The form of Three Farmers, trisected into parallel narrative lines composed of nine chapters each, provides the template for his early works, with Prisoner’s Dilemma and The Gold Bug Variations each entwining three related narrative strands. The pattern breaks down in Operation Wandering Soul, which, with its many embedded narrative offshoots, is something of an isolated experiment in the Powers canon. But the structure of Powers’s novels continued to evolve with his fifth book, Galatea 2.2, which is a dual narrative pairing an exploration of the narrator’s past, with an account of a year spent at a research institute. In the wake of Galatea 2.2, his next three novels could all be broadly (if imperfectly) summarized as dual narratives: Gain sets Laura Bodey’s decline against the growth of Clare; Plowing the Dark is more complicated, interspersing the story of Adie Klarpol with episodes recounting Taimur Martin’s incarceration, although the novel also includes a number chapters that cannot easily be classified into either narrative frame; while The Time of Our Singing’s mosaic of thirty-three sections pairs third-person and first-person narratives. The Echo Maker, by contrast, maintains three narratives — Karin’s story is laid next to mirrored stories of integration and disintegration (Mark Schluter’s struggle to slowly re-assemble his sense of self parallels Gerald Weber’s gradually-unraveling identity) — but, as Charles B. Harris demonstrates later in “The Story of the Self,” the construction of this novel and its relation to Powers’s earlier work, rewards lengthier consideration.

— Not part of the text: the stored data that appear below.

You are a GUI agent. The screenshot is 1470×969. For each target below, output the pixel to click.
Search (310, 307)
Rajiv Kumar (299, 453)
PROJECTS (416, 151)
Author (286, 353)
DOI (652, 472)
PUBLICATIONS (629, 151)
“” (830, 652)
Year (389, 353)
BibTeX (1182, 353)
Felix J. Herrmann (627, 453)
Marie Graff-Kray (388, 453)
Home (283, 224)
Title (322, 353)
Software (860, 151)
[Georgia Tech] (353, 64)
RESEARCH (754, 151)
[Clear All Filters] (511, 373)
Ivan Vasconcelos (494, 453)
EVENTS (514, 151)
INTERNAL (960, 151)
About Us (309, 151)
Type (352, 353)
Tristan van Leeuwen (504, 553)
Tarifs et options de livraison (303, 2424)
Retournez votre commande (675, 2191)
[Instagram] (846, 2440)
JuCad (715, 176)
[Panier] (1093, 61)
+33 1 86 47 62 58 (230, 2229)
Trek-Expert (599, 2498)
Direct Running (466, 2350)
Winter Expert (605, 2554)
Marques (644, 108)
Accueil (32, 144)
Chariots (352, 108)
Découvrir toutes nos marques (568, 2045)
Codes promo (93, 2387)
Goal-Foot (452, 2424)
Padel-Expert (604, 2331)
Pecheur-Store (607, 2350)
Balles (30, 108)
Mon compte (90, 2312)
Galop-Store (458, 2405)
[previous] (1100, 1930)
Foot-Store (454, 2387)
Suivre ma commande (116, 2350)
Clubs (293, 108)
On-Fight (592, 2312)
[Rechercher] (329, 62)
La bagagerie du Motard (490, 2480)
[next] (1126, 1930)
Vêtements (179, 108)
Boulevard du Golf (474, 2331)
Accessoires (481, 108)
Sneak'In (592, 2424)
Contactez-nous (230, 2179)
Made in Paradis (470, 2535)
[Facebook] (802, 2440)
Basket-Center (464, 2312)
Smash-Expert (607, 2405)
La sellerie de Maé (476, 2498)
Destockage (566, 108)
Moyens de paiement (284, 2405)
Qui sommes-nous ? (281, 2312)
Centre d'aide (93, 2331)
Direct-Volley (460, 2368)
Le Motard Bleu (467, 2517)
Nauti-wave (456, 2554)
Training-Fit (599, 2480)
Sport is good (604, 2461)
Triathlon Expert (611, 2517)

The idea of intersections, then, encapsulates Powers’s narrative art, and so the same principle also underlies our editorial policy. In assembling this collection we have sought to draw together writers from different disciplines, as well as literary critics with divergent interests, so that the intersection of their ideas can illuminate Powers’s work from as many angles as possible. We find justification for this approach not just in the eclectic synthesis of intellectual systems that make up Powers’s novels, but also in the breadth of readership he has established. The interdisciplinary impact of Powers’s work is unique amongst contemporary writers, and his novels have been cited in such unlikely places as the Annals of Internal Medicine (twice), the Annual Review of Anthropology, in a list of Business Week’s “Best Business Books,” in an essay on the theory of multiple intelligences, in a biography of biologist Seymour Benzer, and in a study of science and religion. Such citations are testament to the broad intellectual appeal of his novels, indicating the conversation between disciplines that his work has provoked. This volume aims to extend and prolong that dialogue.